You are happy that your system running Linux has not crashed so far since you had installed it and hopefully, it may not crash ever. But do you know that Linux does crashes just like any other OS. Though, the frequency of crashes may be far less in Linux in comparison to other OS. And, do you also know that when other often crash able OS like Windows crashes, they become up and running by either resetting or rebooting the machine and if something is little bit more serious, then reinstalling the OS often definitely removes the problems. This is not so when we talk about Linux. When something becomes real serious in Linux, then ctrl-alt-del magic keys, resetting or rebooting the machine or even reinstalling the Linux may not help you.
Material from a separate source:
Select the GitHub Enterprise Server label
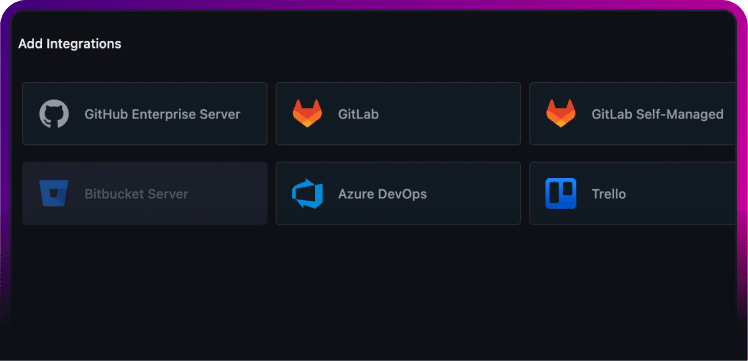Image resolution: width=748 pixels, height=361 pixels. [162, 114]
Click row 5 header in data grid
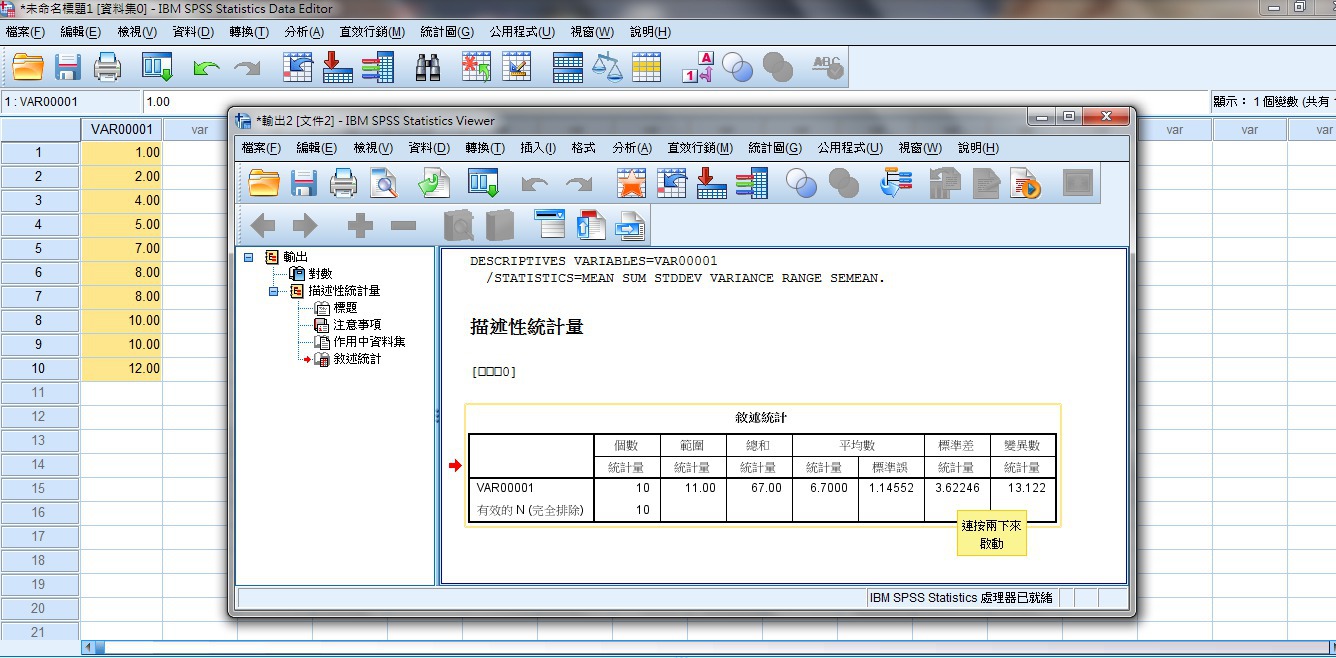1336x658 pixels. [x=39, y=249]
In such situations, the best way to recover from disaster is to avoid such disaster inviting situations and if it is not possible, then be prepared fully in advance with arms and ammunitions to get rescued.

How and why Linux crashes?

There are various reasons that your robust Linux system may eventually crash one fine day. It is possible that a corrupted file system may cause a crash. And you probably know that how files gets corrupted due to slightest of silly reasons like power failure or bad blocks on disks etc. One bad thing about Linux is that, it did not support all available hardware as of now. And when you try to install a new hardware that is particularly new to Linux world, then you are definitely inviting system crashes. Linux also lacks in full support on multimedia, and when you try to run resource intensive multimedia programs, you are inviting system crashes. In Linux system, everything is identified as files, and when you work on GUI mode as root user, then again, you are definitely inviting havoc, since an unintentionally wrong click of a mouse somewhere may also lead your system to crash. When you update your Linux kernel, and forget to run LILO (Intel-compatible PCs) to remember your new kernel, your system will crash in next reboot. If you install another OS that rewrites MBR and does not support other operating system such as Windows9x, your Linux system’s LILO will be over written by new MBR and you won’t be able to boot in to Linux. Some other time, your Linux system boots perfectly, but due to some bizarre reasons, it disallows you to login. And finally, a new program that you installed had some undetected bug finds your system configuration most favourable and triggers, thus making your Linux system to crash.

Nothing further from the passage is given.